I just checked and there's no more smoke over there, I wonder what happened.

Friday, November 2, 2007

shame sucker

Shame erases a carcass of heart, soul and cliche that blend so perfectly, so balanced, so at one with the now, that everything drops from sight but the one so steadily wanting, so inherently errant in aberrant need that longingly, lovingly, lingeringly, yet somehow abhorrently sucks its cling to me in a desperate disparity that folds onto itself in a steaming, shifting, sand-like vacuum that peels back fur, hair and skin in a spastic search for a slab of succulent newness only to find a clean-shaven pick-axe drawing blood from a concrete vine of fire and tangled dreams.

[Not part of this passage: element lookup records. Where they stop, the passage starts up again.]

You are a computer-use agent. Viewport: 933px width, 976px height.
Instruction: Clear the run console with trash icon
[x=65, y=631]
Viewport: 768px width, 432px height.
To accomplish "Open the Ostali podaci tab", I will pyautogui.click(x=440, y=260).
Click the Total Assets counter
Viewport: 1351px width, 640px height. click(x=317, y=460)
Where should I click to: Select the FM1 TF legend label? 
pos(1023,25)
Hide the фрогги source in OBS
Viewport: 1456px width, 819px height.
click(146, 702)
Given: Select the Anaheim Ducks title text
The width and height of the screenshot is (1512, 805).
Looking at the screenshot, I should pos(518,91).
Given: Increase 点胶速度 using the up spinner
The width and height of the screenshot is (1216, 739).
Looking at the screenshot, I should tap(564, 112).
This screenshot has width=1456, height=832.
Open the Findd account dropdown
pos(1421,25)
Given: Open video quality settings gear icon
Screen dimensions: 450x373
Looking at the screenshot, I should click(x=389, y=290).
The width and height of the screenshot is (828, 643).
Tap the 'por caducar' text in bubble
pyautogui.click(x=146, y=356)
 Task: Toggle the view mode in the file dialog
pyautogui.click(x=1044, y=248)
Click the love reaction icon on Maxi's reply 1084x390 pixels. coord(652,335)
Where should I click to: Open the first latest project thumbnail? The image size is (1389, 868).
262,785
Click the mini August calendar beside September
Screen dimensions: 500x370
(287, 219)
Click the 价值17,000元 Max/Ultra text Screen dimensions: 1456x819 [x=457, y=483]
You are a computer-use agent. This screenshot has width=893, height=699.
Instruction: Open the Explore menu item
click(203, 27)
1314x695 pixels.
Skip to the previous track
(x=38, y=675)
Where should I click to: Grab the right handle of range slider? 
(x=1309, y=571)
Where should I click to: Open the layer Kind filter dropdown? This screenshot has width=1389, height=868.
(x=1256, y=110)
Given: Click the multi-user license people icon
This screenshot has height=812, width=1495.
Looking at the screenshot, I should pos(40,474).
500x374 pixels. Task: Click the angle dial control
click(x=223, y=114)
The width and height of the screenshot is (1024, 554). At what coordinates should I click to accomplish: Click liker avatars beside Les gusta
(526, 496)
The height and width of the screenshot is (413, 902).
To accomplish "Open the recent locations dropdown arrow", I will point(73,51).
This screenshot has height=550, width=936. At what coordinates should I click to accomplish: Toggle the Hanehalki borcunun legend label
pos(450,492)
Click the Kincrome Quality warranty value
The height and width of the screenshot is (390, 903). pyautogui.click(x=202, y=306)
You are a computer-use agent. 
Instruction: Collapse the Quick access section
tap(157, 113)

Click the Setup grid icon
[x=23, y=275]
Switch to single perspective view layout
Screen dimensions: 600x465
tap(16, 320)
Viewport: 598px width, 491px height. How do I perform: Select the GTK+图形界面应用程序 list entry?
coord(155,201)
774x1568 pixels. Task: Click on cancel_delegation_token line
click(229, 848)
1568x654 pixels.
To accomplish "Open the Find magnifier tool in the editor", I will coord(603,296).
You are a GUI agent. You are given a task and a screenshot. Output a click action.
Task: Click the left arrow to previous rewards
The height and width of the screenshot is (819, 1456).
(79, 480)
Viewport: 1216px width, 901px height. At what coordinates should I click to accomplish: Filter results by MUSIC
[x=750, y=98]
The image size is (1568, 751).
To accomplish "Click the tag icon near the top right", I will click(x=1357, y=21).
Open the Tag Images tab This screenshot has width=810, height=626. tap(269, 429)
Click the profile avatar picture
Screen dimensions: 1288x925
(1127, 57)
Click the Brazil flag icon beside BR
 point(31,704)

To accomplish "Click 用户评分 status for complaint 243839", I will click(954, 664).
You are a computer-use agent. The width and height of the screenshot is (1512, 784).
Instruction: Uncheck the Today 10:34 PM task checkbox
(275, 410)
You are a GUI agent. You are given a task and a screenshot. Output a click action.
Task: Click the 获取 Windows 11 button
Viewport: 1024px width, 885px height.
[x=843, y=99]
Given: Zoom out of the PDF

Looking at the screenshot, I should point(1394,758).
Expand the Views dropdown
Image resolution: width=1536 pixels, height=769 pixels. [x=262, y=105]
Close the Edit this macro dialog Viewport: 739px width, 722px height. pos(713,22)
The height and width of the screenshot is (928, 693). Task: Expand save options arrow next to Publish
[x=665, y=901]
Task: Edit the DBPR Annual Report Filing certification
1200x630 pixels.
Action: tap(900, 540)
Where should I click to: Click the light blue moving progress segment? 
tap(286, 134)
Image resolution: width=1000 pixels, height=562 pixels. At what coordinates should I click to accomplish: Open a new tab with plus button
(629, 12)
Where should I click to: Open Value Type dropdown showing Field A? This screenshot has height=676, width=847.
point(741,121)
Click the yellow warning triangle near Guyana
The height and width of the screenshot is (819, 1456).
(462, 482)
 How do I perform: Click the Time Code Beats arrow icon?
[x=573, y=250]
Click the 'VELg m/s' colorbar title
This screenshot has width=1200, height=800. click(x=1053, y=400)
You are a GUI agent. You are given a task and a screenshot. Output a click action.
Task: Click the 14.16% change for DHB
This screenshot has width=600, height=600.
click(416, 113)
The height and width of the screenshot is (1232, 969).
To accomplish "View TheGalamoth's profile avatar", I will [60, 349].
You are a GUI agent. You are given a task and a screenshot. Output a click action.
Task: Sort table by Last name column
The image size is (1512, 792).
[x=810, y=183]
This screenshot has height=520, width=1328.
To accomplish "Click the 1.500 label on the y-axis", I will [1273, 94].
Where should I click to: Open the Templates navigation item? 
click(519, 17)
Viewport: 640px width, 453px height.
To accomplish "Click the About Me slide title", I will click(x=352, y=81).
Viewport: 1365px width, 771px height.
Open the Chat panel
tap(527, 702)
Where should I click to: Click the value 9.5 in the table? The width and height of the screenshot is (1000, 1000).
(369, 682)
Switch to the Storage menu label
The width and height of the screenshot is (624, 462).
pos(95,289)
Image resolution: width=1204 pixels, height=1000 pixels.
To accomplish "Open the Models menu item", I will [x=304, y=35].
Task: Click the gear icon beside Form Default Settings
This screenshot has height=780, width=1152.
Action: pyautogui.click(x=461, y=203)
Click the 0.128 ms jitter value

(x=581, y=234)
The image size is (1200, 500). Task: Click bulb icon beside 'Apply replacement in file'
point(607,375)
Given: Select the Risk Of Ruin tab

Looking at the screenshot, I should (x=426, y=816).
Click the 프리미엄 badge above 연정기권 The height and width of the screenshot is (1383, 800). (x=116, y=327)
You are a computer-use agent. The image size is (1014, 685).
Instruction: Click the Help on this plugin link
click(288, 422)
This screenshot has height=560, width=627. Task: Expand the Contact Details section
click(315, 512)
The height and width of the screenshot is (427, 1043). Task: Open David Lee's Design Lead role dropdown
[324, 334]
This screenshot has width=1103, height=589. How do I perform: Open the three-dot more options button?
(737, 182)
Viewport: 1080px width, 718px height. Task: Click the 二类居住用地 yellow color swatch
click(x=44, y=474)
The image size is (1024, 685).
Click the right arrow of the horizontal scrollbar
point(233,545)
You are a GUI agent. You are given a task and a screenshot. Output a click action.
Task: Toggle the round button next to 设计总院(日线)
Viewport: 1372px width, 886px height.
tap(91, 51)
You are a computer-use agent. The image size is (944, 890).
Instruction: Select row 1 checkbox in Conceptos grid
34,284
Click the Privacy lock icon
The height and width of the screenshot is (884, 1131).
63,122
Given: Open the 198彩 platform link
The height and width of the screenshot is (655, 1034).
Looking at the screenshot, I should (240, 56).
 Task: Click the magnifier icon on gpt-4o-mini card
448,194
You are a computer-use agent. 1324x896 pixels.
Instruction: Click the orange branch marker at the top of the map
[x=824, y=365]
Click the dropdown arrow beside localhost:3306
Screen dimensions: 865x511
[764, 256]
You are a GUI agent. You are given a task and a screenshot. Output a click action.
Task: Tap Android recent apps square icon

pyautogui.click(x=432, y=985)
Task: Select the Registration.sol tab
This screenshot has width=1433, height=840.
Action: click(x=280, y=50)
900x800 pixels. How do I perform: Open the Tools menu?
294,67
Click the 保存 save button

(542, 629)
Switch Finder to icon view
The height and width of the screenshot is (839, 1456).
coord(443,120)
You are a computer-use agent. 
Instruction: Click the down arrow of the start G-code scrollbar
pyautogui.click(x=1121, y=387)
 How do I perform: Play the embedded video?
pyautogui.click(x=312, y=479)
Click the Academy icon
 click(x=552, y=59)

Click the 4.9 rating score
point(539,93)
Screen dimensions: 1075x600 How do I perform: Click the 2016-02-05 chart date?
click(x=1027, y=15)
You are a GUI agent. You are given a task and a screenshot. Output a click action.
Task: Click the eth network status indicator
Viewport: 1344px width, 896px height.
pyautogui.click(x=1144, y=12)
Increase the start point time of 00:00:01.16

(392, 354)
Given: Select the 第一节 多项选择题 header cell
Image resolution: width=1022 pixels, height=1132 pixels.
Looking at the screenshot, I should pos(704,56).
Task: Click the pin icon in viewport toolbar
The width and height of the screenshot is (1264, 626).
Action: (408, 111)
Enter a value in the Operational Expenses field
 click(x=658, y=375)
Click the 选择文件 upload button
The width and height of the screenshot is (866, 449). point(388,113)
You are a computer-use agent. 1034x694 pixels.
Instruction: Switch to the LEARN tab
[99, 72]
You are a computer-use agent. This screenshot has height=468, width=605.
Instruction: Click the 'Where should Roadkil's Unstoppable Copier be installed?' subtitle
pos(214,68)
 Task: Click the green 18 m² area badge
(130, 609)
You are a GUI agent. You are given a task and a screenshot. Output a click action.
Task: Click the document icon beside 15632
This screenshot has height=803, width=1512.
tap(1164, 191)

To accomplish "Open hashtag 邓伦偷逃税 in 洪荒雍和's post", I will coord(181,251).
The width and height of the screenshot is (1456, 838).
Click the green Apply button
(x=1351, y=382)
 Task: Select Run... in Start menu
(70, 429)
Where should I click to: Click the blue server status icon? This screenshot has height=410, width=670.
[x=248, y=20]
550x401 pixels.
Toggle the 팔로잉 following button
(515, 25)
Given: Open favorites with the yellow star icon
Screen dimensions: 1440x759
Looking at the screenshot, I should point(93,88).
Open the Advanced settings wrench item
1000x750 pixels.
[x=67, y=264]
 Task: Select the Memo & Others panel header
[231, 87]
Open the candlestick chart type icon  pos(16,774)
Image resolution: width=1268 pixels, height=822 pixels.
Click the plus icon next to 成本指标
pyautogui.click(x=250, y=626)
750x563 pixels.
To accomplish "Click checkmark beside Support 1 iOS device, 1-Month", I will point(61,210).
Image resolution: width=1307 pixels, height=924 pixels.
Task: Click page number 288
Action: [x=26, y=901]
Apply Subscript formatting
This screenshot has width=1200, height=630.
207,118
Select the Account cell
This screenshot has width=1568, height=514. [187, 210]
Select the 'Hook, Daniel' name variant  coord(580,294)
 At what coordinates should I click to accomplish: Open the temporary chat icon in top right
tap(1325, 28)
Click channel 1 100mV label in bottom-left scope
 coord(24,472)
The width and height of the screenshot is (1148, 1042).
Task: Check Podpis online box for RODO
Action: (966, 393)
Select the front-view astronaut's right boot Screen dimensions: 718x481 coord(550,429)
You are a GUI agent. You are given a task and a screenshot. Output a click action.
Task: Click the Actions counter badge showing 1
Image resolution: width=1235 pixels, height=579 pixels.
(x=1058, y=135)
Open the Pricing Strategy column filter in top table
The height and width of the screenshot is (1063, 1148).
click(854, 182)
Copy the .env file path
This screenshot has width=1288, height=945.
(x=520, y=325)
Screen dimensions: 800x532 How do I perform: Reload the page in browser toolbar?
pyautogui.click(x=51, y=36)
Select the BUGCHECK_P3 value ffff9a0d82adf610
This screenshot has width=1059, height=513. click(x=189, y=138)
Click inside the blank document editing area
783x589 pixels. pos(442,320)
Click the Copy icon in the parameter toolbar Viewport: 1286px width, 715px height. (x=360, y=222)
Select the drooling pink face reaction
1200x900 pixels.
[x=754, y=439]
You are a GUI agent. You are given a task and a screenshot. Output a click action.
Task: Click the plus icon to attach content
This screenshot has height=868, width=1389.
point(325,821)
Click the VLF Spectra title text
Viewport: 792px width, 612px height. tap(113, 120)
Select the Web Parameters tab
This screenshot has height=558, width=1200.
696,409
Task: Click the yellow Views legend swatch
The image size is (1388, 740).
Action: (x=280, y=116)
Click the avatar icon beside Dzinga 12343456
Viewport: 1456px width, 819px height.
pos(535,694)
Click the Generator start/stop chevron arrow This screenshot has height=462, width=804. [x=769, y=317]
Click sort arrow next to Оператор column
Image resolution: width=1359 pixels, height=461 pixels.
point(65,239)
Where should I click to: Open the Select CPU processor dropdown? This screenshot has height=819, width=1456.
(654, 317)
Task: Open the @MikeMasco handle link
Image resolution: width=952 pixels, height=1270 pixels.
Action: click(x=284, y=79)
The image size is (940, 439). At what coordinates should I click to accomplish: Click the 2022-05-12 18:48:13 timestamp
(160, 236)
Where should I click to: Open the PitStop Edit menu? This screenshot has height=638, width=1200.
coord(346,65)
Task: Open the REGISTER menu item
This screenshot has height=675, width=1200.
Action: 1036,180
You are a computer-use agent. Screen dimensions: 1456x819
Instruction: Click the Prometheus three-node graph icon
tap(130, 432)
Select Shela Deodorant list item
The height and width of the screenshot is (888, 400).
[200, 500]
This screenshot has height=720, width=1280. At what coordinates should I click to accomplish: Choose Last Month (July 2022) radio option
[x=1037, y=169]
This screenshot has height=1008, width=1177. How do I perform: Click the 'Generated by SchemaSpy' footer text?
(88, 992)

Thursday, November 1, 2007

said

You stare back at me in my own special way of making you feel like I feel the way you do when you look at me in my way. You are never far from me and my way of staying close to you and me, when I follow what you’re saying to me just like me. Your every word is mine, like when I’m telling you what I just said and you repeat what I had in mind when I reminded you of when you said what I just said. I’m never far from you, and you never shy of saying exactly what I told you to say or what I already said. When I hear your lyrical voice, I have an image of something better, the words you recited almost perfectly that I already said. And now that you have captured my essence in my own sweet voice, feel free to continue on and tell the world everything I ever wanted to express, but was afraid I had already said.